Testing Cartridge Changes
Good cartridges require careful testing with test data being taken whenever possible from the same data collection the final cartridge is to be applied to. Test data should reflect the parameters language, ASCII formatting, context of hits, all UIMA types, and all AQL views to be tested. As to formatting, remember that there is no binary deformatting, for example from a .ppt document to its ASCII format within the CartDevEnv. In some cases, it is unavoidable to add test output statements to the AQL code, which must be reflected in corresponding (test-wise) UIMA type definitions, of course.
There are the following command line tools available in the CartDevEnv’s bin directory for different testing needs, namely:
- batchdocumentprocessor_sample.sh – for testing large document sets
- batchregressiontester_sample.sh – for regression testing with tabular input
- cvd.sh – for testing interactively small amounts of documents
- batchresultanalysis.sh – for comparing two .csv output files of batchdocumentprocessor_sample.sh runs
The first three tools are described in the chapters 6, 7, and 8 of the dW recipe on RegEx Cartridges. The tool batchresultanalysis.sh is called from the ./SiqDevEnv directory with three parameters, as follows:
- two .csv files as produced by running the batchdocumentprocessor_sample.sh tool – an “old” one, and a “new” one, and
- a directory reference where the results of the comparison will be written to.

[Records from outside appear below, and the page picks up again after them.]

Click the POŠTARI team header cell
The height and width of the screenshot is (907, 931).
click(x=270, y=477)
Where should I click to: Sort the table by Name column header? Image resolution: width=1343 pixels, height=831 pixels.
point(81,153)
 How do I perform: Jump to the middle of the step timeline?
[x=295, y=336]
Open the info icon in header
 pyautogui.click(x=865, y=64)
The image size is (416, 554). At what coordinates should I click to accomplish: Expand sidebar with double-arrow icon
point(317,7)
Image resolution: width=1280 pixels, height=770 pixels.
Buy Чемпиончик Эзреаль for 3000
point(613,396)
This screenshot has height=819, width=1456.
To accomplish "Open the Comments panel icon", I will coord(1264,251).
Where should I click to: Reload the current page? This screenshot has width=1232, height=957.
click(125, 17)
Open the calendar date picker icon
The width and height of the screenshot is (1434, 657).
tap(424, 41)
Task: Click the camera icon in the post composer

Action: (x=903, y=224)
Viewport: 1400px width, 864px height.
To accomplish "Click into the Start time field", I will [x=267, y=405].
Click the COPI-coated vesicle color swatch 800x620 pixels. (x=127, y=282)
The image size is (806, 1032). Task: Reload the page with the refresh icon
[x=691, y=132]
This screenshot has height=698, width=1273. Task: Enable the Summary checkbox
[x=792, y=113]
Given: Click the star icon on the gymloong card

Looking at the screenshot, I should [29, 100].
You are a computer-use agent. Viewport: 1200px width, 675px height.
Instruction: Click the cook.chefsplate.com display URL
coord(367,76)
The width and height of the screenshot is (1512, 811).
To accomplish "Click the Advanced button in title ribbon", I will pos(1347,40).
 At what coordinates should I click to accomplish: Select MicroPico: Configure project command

Here is an example of a call for the results directory ./SiqDevEnv/testAC:
bin/batchresultanalysis.sh ./testAC/bdpOld.csv ./testAC/bdpNew.csv ./testAC/
Note that the batchresultanalysis.sh tool can run for a while and will overwrite the result files produced from a previous run without warning. The output file, in the example above ./SiqDevEnv/testAC/resulttable.csv, will contain descriptive statistics for the two .csv files, and for the non-empty difference sets Old-New, and New-Old both on the type and document level.
Build a New Cartridge
As we have seen above, the .car cartridge file is in fact a .zip file. If you want to run your cartridge as a new cartridge version within StoredIQ (see the StoredIQ Knowledge Center on Cartridges), please increment the version property in the cartridge.properties file. Then, the cartridge’s .car file can be created through executing the following command from the cartridge directory:
zip -r ../GDPRFocusedDataDiscoveryAdvanced.car ./*
This command will overwrite a previous car file version in the CartDevEnv. The .car file can then be used for a cartridge upload or upgrade to StoredIQ, as described in the StoredIQ Knowledge Center. Since any customer-specific modifications of the cartridge will be overwritten when the cartridge is being updated, it is best practice to rename cartridges with such modifications.